Naz Anderson had been admitted to Leicester’s Bradgate Mental Health Unit in December 2022 after a decline in her mental health that a consultant psychiatrist told the coroner was triggered by a review of her universal credit claim by DWP’s performance review team.
DWP had suggested she had been overpaid and would need to pay back the debt.
During the six months it took DWP to complete the review, it missed at least six opportunities to highlight her need for additional support on the universal credit system.
It failed to take this action “despite Naz being tearful and distressed on the telephone on more than one occasion and advising the DWP of information surrounding her mental health and her inability to cope”, the PFD had revealed.
DWP also repeatedly failed to pass information between its performance review and universal credit case handling teams about the need to correspond with her daughter, a request made because “corresponding with Naz was of serous detriment to her mental health”.
Her daughter’s written request had sat in another DWP computer system for four months, and even when uploaded to the main DWP computer system it was not acted upon.
The request had been renewed by Naz Anderson during telephone calls to DWP and in entries on her universal credit online journal.
In the four weeks before her overdose, she received two telephone calls from DWP asking for detailed information, a universal credit message through her online journal that she did not understand, and three letters warning her that the amount she owed was increasing.
A DWP spokesperson said: “Our condolences remain with Ms Anderson’s family.
“We have responded to the coroner’s report in full, setting out support for vulnerable claimants, mandatory mental health training for frontline staff, and changes we are making in response to the report.”
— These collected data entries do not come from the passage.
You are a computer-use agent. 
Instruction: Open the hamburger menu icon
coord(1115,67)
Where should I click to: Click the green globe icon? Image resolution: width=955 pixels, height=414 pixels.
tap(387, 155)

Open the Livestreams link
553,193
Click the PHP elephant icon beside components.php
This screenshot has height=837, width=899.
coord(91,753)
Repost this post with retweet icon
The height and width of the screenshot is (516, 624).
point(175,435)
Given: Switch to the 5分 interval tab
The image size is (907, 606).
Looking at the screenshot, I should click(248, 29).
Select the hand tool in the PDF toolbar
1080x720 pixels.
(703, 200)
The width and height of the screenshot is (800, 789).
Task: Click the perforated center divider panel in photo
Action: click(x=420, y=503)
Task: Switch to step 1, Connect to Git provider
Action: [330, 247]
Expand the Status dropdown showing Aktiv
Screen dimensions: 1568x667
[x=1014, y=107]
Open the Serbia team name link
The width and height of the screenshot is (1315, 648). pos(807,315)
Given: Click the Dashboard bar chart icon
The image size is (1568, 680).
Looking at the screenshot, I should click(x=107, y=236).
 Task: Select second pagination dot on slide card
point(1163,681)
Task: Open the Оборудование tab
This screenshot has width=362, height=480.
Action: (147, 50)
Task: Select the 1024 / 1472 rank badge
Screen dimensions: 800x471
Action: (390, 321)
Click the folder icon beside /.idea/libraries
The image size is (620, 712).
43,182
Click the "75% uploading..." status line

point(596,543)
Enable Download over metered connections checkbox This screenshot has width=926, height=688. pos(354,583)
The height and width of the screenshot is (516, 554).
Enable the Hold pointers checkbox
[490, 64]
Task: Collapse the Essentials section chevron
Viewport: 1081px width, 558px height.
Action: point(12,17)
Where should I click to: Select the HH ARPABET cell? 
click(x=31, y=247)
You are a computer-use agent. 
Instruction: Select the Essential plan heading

Meanwhile, DWP has announced that the rollout of universal credit to the remaining hundreds of thousands of disabled people still receiving income-related employment and support allowance is likely to begin in September.
The government had previously delayed the start of the rollout until 2028, but prime minister Rishi Sunak announced in a widely-condemned speech last month that the government would accelerate that process.
In a regular update to local authority housing benefit staff, DWP says its “current planning assumption is that we would begin notifying this group in September 2024, with the aim of notifying everyone to make the move by December 2025”.
It says that it hopes its new Move to UC communications campaign will “tackle claimant fear and anxiety about moving to Universal Credit”.